*** Extracted records ***

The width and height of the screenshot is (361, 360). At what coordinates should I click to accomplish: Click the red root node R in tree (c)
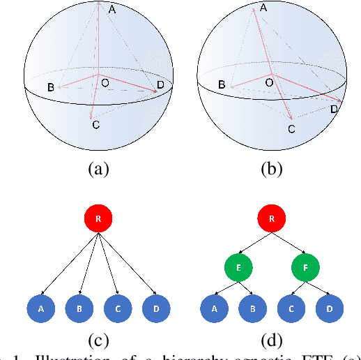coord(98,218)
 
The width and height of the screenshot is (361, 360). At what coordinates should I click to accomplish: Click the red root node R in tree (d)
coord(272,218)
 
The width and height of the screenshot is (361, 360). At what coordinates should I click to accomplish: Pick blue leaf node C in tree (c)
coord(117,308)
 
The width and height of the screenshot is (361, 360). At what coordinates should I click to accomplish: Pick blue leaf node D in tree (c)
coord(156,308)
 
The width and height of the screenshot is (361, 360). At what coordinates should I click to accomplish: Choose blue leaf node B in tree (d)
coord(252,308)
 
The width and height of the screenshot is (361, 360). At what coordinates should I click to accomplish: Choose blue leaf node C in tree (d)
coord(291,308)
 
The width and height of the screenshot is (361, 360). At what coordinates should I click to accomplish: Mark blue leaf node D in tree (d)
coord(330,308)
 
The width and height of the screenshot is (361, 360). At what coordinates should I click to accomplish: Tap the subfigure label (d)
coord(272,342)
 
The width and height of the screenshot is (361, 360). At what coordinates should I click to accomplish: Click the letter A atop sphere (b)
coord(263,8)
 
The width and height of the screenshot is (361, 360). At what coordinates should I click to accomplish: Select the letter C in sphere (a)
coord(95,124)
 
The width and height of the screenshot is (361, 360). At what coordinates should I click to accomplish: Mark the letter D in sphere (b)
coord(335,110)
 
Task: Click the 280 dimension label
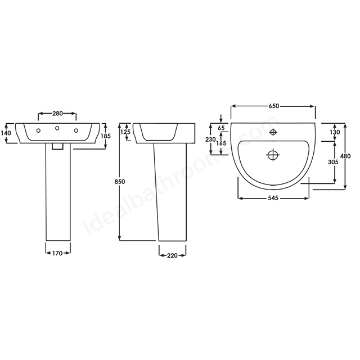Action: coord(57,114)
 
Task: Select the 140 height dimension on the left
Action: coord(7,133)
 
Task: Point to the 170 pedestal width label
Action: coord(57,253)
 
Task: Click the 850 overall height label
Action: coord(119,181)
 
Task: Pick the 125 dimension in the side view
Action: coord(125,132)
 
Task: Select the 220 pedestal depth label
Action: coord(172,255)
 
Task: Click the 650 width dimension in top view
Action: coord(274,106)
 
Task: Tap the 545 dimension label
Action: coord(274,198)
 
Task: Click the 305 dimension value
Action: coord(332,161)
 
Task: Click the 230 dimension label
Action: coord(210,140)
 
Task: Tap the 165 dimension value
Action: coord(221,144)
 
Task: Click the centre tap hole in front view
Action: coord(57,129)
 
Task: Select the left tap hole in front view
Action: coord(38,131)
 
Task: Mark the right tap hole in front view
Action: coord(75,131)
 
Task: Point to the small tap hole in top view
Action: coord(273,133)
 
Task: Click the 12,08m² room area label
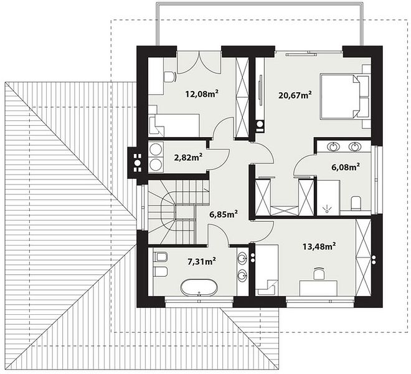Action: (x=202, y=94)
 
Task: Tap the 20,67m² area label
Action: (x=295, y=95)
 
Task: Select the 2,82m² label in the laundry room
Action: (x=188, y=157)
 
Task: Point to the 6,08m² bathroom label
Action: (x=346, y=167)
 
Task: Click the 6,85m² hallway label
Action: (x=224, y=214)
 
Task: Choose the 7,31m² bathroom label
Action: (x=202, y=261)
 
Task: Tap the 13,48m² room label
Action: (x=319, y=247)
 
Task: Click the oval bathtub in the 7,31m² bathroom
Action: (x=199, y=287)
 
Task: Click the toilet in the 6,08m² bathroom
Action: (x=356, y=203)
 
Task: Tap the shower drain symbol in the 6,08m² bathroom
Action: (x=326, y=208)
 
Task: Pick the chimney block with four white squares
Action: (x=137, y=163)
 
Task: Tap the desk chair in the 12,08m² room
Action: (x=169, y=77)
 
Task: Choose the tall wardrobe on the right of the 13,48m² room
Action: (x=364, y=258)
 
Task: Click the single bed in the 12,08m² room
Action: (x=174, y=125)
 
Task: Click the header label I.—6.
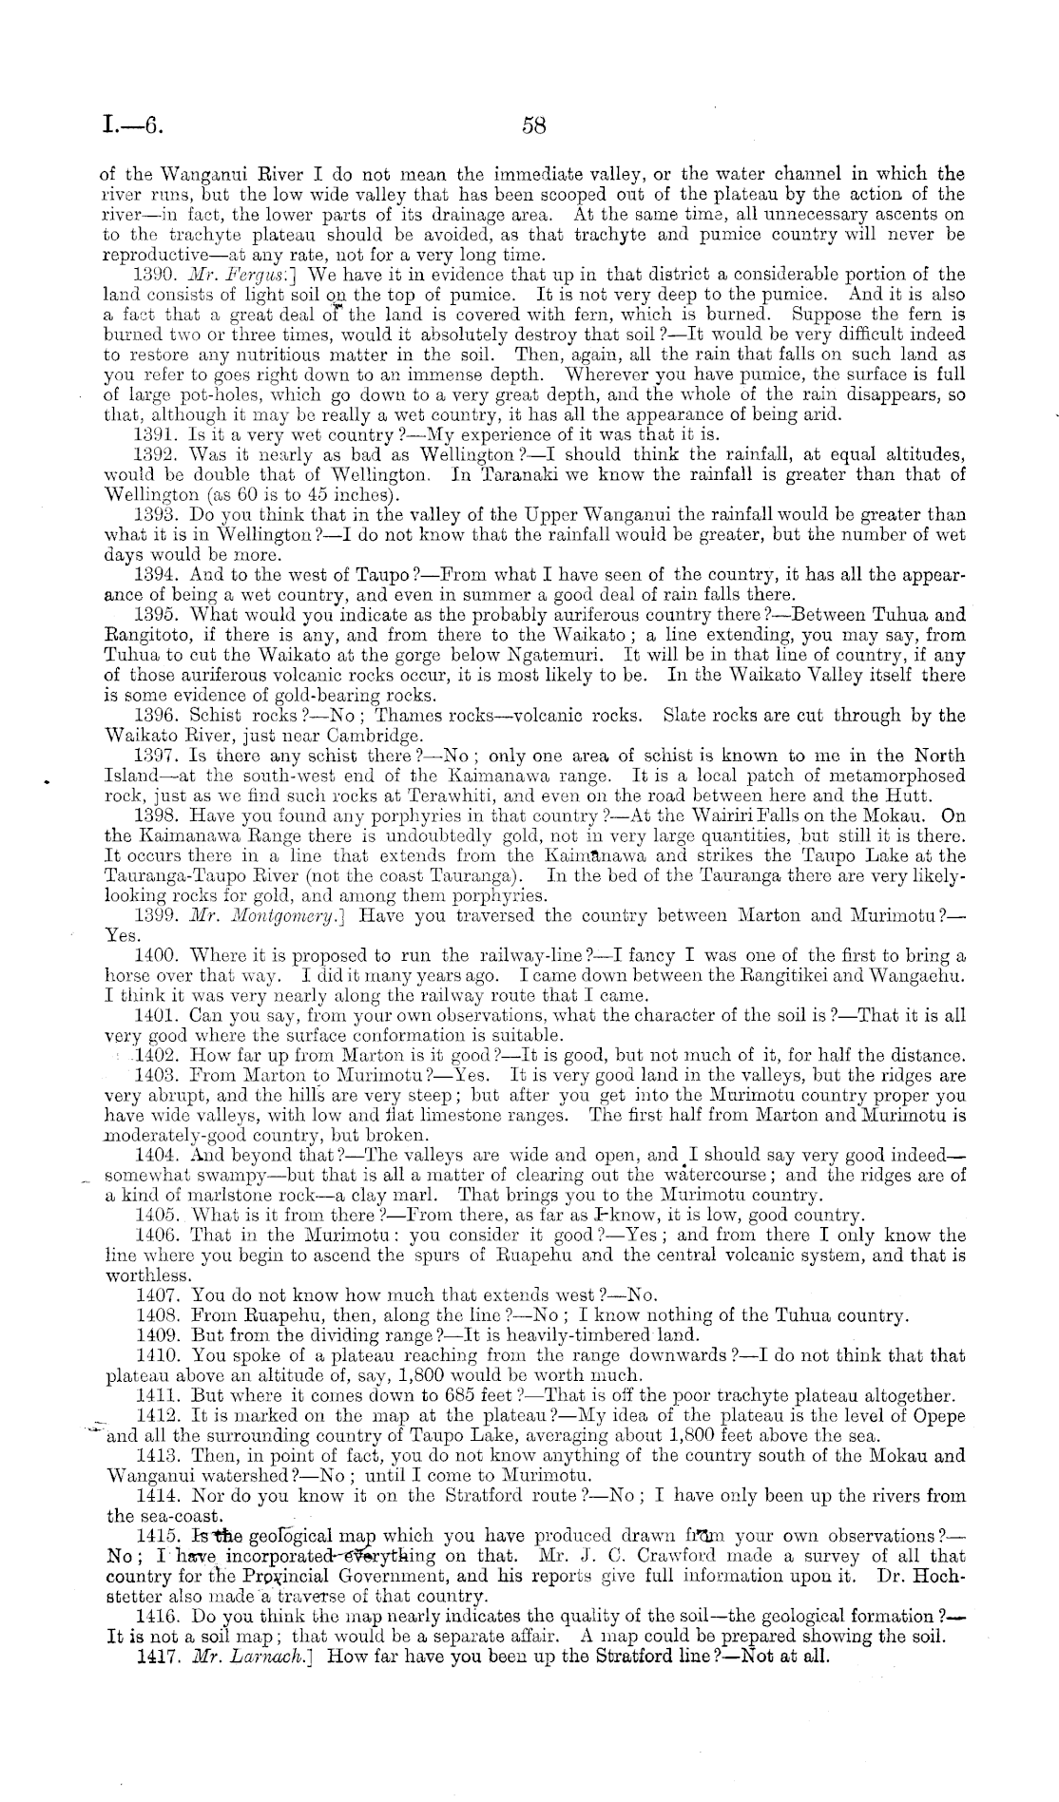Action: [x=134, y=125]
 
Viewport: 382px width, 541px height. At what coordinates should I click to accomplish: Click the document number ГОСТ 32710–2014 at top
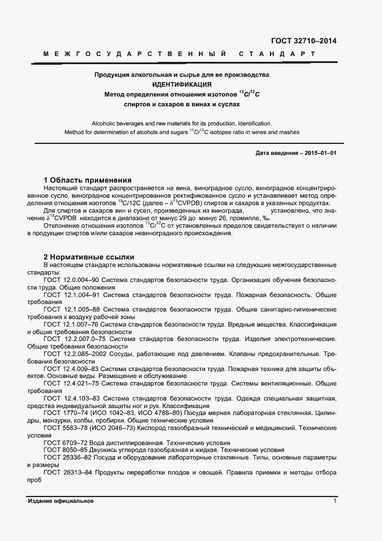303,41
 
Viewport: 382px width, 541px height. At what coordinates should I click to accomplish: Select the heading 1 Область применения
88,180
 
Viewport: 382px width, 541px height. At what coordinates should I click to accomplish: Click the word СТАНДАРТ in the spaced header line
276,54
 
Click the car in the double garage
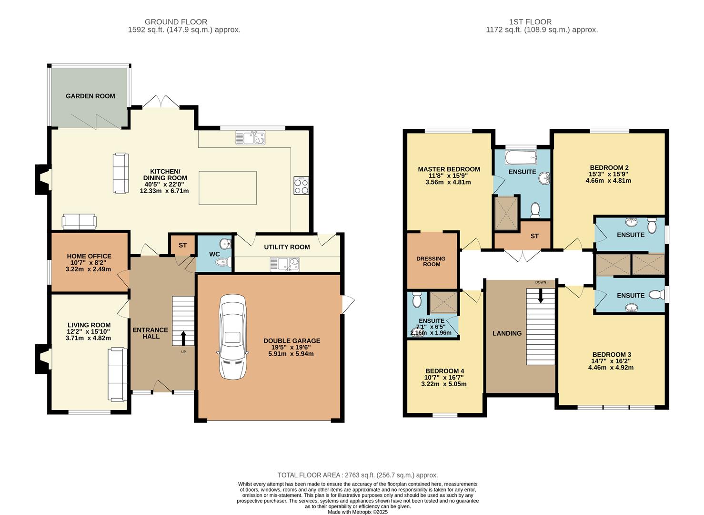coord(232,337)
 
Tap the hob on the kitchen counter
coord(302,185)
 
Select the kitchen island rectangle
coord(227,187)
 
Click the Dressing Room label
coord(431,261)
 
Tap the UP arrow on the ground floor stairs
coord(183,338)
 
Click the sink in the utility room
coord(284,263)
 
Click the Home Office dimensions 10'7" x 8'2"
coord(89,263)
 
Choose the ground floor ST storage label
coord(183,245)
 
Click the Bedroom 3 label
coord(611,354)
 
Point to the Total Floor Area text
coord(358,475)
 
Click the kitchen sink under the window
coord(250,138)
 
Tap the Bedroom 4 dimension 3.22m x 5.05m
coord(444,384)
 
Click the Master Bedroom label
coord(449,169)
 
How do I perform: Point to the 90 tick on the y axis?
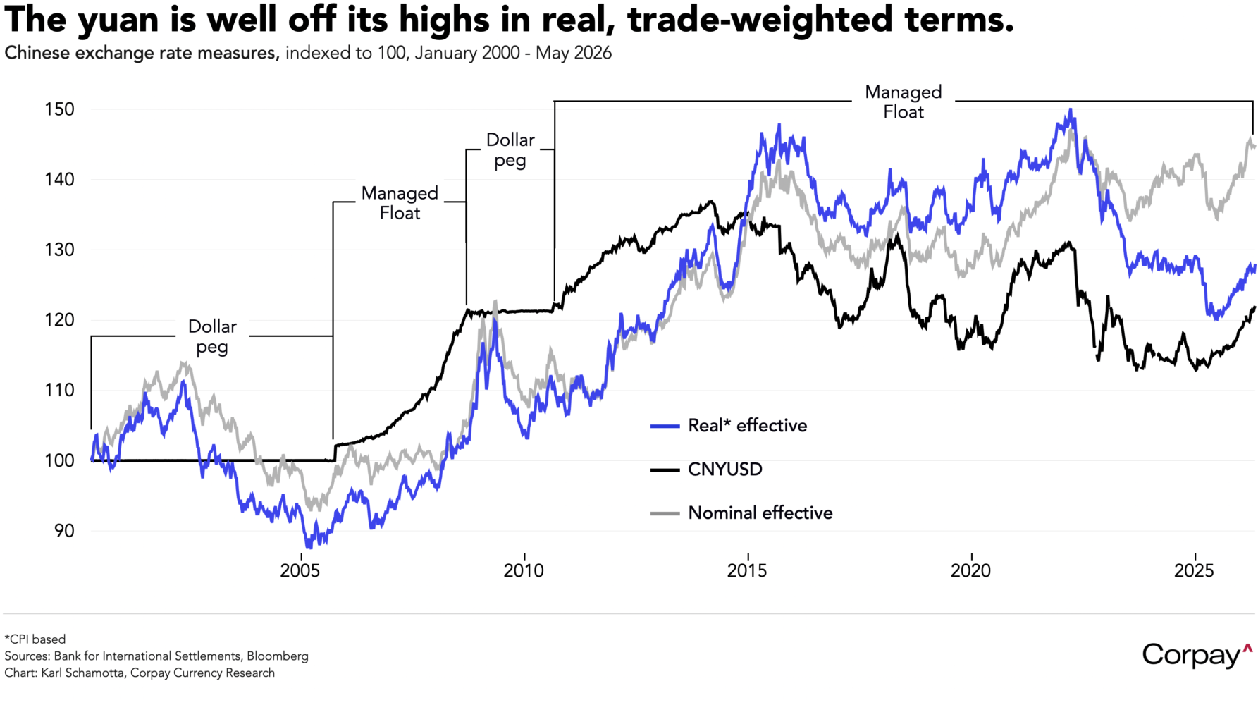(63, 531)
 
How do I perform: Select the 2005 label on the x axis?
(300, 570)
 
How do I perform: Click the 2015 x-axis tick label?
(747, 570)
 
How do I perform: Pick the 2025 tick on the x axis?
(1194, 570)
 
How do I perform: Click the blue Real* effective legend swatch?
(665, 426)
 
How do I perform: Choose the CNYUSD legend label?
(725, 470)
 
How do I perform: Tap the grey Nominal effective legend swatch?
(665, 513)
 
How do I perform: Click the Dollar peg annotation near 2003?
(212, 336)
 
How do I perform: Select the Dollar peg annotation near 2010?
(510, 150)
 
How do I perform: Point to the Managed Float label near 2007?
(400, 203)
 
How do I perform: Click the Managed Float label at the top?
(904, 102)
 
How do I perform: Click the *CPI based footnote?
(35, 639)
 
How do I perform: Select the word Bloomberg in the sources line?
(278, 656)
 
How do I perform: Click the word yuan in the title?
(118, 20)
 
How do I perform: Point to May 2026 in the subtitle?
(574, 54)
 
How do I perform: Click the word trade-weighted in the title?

***

# Task to complete:
Please copy out the listing starting at the line containing "How do I perform: Click the 2015" and ending with the last line of the listing, both included, with every request kept as is. Multiply each coordinate in the answers by 0.55 and round to whole numbers, with halves rounded up.

# Correct output:
How do I perform: Click the 2015 x-axis tick label?
(411, 314)
 
How do I perform: Pick the 2025 tick on the x axis?
(657, 314)
 
How do I perform: Click the blue Real* effective legend swatch?
(366, 234)
 
How do I perform: Choose the CNYUSD legend label?
(399, 259)
 
How do I perform: Tap the grey Nominal effective legend swatch?
(366, 282)
 
How do I perform: Click the Dollar peg annotation near 2003?
(117, 185)
 
How do I perform: Select the Dollar peg annotation near 2010?
(281, 83)
 
How do I perform: Point to the Managed Float label near 2007?
(220, 112)
 
How do I perform: Click the Managed Float label at the top?
(497, 56)
 
How do I perform: Click the *CPI based footnote?
(19, 351)
 
How do I perform: Select the word Bloomberg in the sources line?
(153, 361)
 
How do I perform: Click the word yuan in the title?
(65, 11)
 
How do I perform: Point to May 2026 in the subtitle?
(316, 30)
 
How do I perform: Click the word trade-weighted in the title?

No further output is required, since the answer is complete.